▶ Stated task: In the GST case notes below, restate the paragraph beginning "In the case of Globolive 3D Private Limited" as a short bulleted list that keeps its main facts.

JSA Comment: The Patna High Court judgment has come as a wake-up call. It requires the purchasing dealer to be vigilant not only in connection with its own compliance but also in connection with compliance by the supplier in order to avail itself of the benefit of ITC. While there are judgments such as the recent order of Calcutta High Court in the matter of Suncraft Energy Pvt Ltd (supra), allowing ITC on the ground that the purchasing dealer cannot be held liable for the actions of the supplier, any default by the supplier is likely to result in litigation. Considering divergent decisions on this issue by different high courts, the matter is likely to be litigated before the Supreme Court.


Transferring digital work to foreign-recipient not OIDAR merely because of being sent electronically

In the case of Globolive 3D Private Limited v. Union of India[13], the assessee, entered into a service agreement with Emirates Defence Industries Co. PJSC for supplying satellite derived 3D city models of specific areas in Abu Dhabi. In this regard, assessee imported high-resolution stereo satellite images, processed and digitized such satellite images, and thereafter sent the same to relevant parties via file transfer protocol. The assessee adopted the position that the services supplied by them are export of services under GST, and therefore eligible for refund of unutilized ITC under section 54 of CGST Act.

▶ Source data:
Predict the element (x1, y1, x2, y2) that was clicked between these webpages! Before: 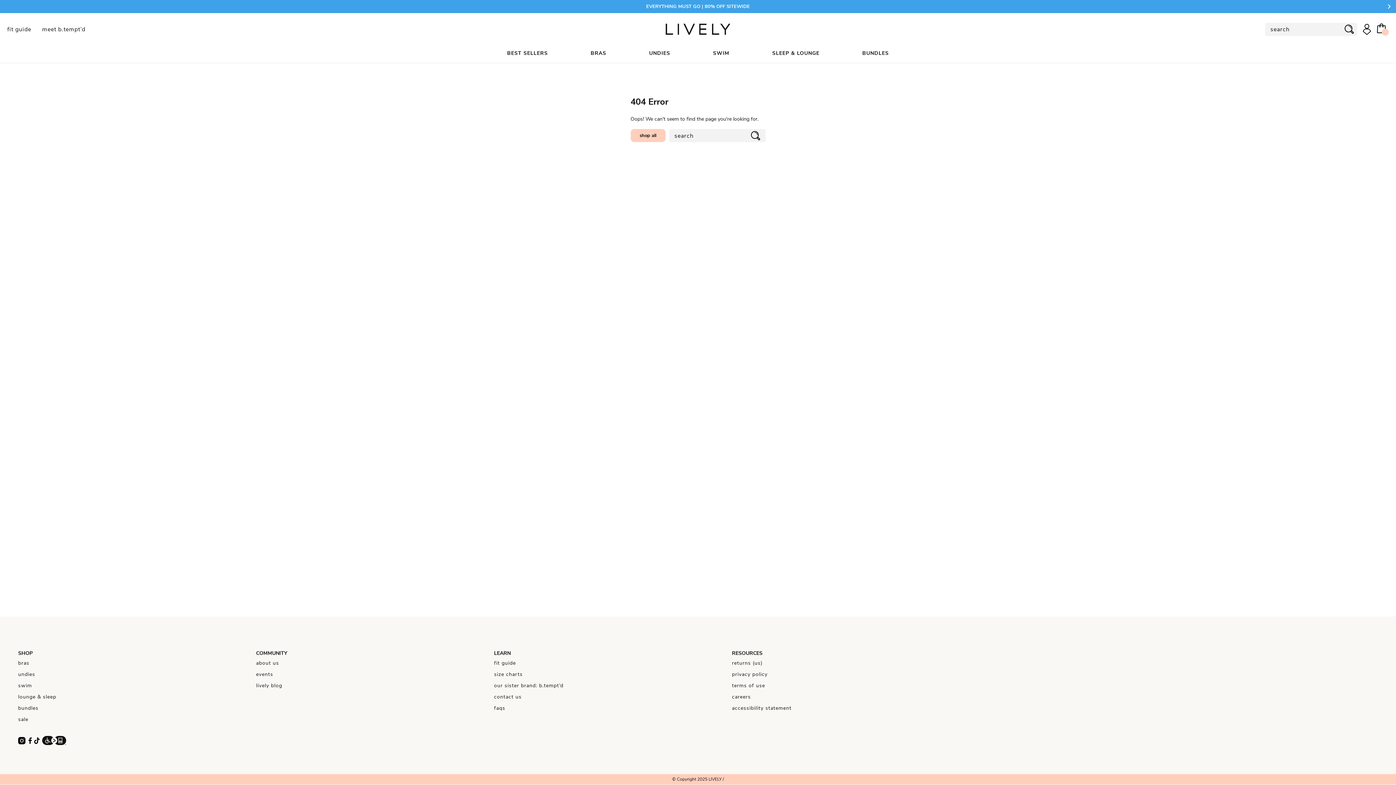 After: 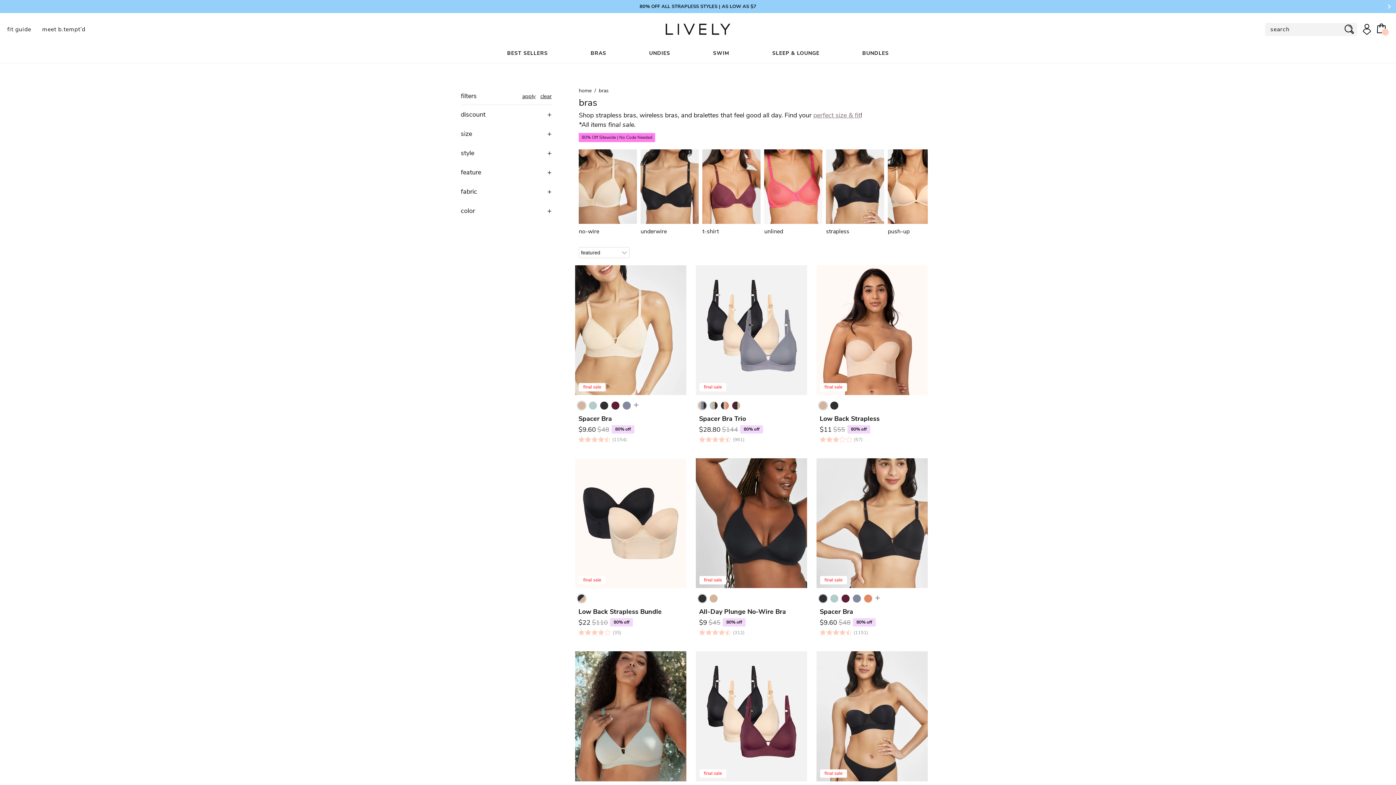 Action: label: bras bbox: (18, 657, 29, 669)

▶ Result of the task:
- Case: Globolive 3D Private Limited v. Union of India.
- The assessee had a service agreement with Emirates Defence Industries Co. PJSC to supply satellite-derived 3D city models of specific areas in Abu Dhabi.
- The assessee imported high-resolution stereo satellite images, processed and digitized them, and sent the results to the relevant parties by file transfer protocol.
- The assessee's position was that these services were an export of services under GST.
- On that basis, the assessee considered itself eligible for a refund of unutilized ITC under section 54 of the CGST Act.